● **Текст для чтения**
>>>>>
Мораль и право - день чудесный... | страница 3
Так госаппарат быстренько соберет в себе и вокруг себя наиболее аморальную часть населения, то есть тех, для кого всякая там этика, непреходящие ценности какие-то — звук пустой, оттого они и способны перестроиться мгновенно, стоит только высшему начальству объявить черное белым и зло добром. И даже если высшее начальство действительно прозорливо и действительно объявляет благом благо, но при этом чрезмерно усердствует, вколачивая обновленную истину в головы подданных, оно все равно быстро концентрирует вокруг себя подонков и становится их заложником, а благо в результате выворачивается наизнанку.
Когда этот процесс достигает катастрофической интенсивности, государству — если оно вообще успевает спастись — приходится забывать показавшиеся столь полезными и удобными законы и вновь идти на поводу у культуры. Иначе не зашпаклевать зазор между теоретически предписанным и практически осуществляемым поведением, всегда являющийся питательным каналом коррупции.
Интересным и показательным примером такого компромисса может служить развитие в милом моему сердцу древнем Китае правовых норм, регулировавших поведение индивидуума в ситуации конфликта его обязанностей по отношению к ближним и по отношению к государству.
<<<<<
● **Задание 1**
Ответьте на вопросы по тексту о морали и праве.
(a) Какую часть населения госаппарат, по тексту, быстро соберет в себе и вокруг себя?
(b) Что в тексте названо питательным каналом коррупции?
(c) Какие правовые нормы древнего Китая приведены как пример компромисса?
● **Задание 2**
Продолжите текст о морали и праве, начав сразу после его последнего предложения.

Сохранённые записи данных:
>>>>>
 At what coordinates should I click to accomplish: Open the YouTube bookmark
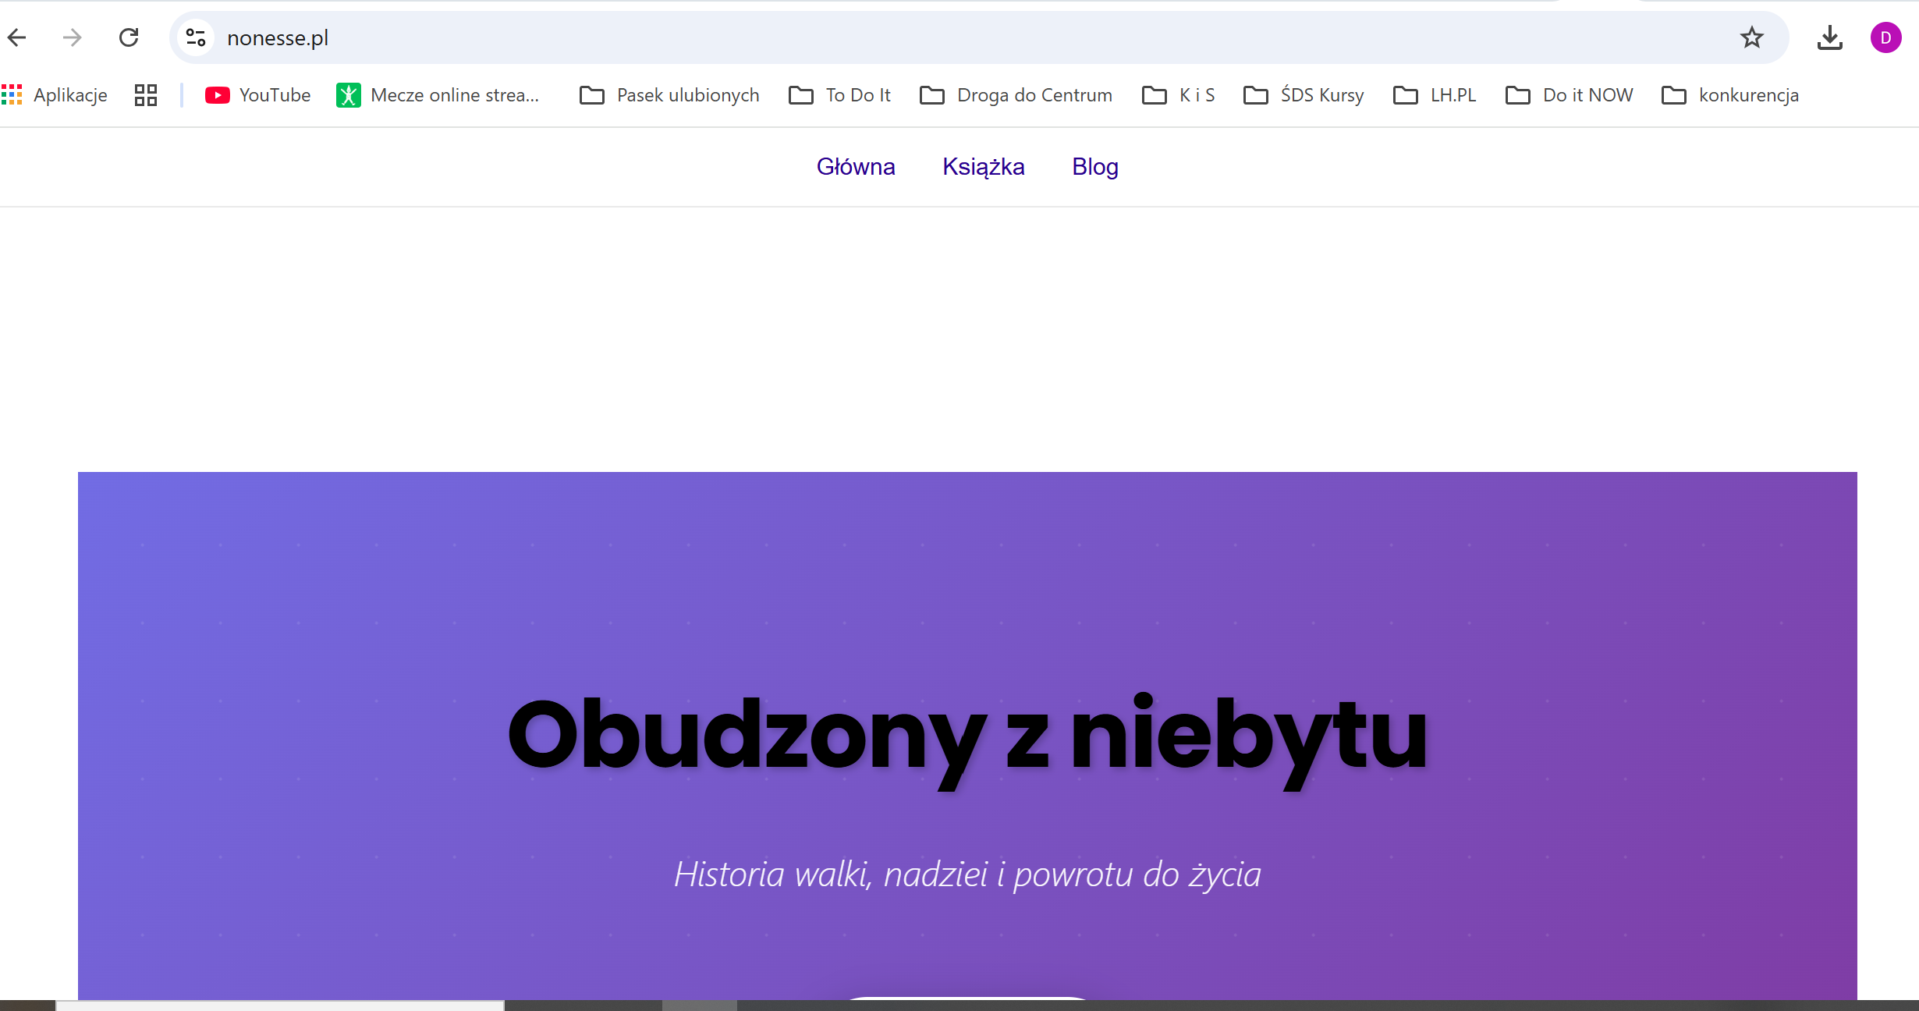click(257, 95)
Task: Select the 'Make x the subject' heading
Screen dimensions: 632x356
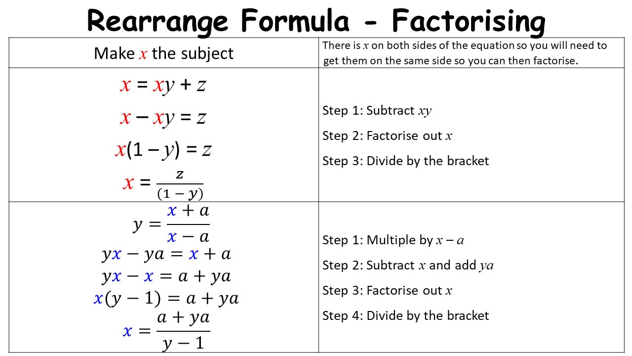Action: (163, 53)
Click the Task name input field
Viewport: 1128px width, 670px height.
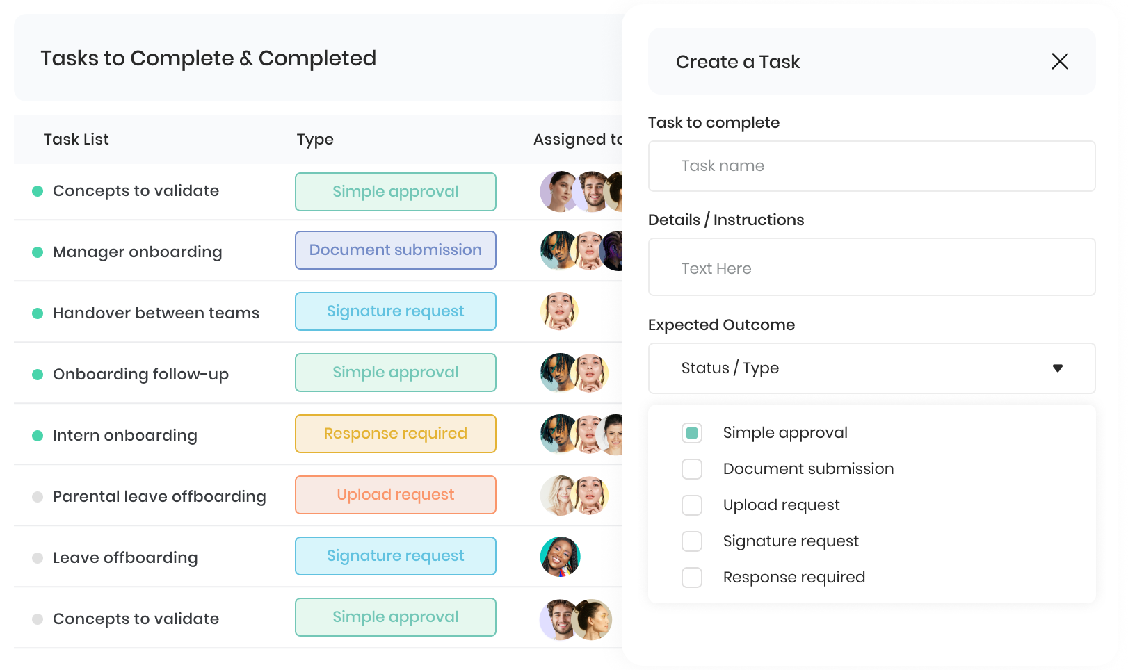point(872,166)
<<<<<
● **Ожидаемый ответ 1**
(a) Наиболее аморальную часть населения.
(b) Зазор между теоретически предписанным и практически осуществляемым поведением.
(c) Нормы, регулировавшие поведение индивидуума в ситуации конфликта его обязанностей по отношению к ближним и по отношению к государству.

● **Ожидаемый ответ 2**
2
Тяга к унификации всегда была в громадной степени присуща китайской культуре.
Был в Китае создан такой труд — «Книга правителя области Шан», который оказал на дальнейшую историю страны влияние колоссальное. Авторство его традиционно приписывают государственному деятелю по имени Шан Ян. Едва ли не впервые в Китае Шан Ян предложил связную схему тотального государственного контроля (приверженцев этой системы стали называть «школой закона», а у нас иногда на европейский лад — легистами). Там говорилось прямо: «Умные и хитрые, мудрые и способные превратятся в добродетельных, начнут обуздывать свои желания и отдадут все силы общему делу». В этой фразе ни много ни мало сформулирована основная цель кардинального нововведения — создания единого для всех письменного законодательства. Дело было в середине IV века до нашей эры.
Отнюдь не безболезненное вдавливание в жизнь формулируемых государством законов изначально служило в Китае узкопрактической цели — созданию государственности нового, жесткого типа. Право было призвано не столько оформить и сделать общеобязательным то, что и так уже становилось общепринятым, сколько разрушить старые ценности и внедрить новые. Методика предлагалась простая и описывалась в простых формулировках; в ту пору не существовало ни общественного мнения, ни международного права, ни вожделенных инвалютных кредитов, ни «Эмнести интернешнл», и государственные деятели могли позволить себе называть вещи своими именами: раз все люди стремятся к выгоде и избегают ущерба, следует положить им награду за старательное и успешное соблюдение предписанного (что именно предписано — народу должно быть все равно), и наказание — за несоблюдение.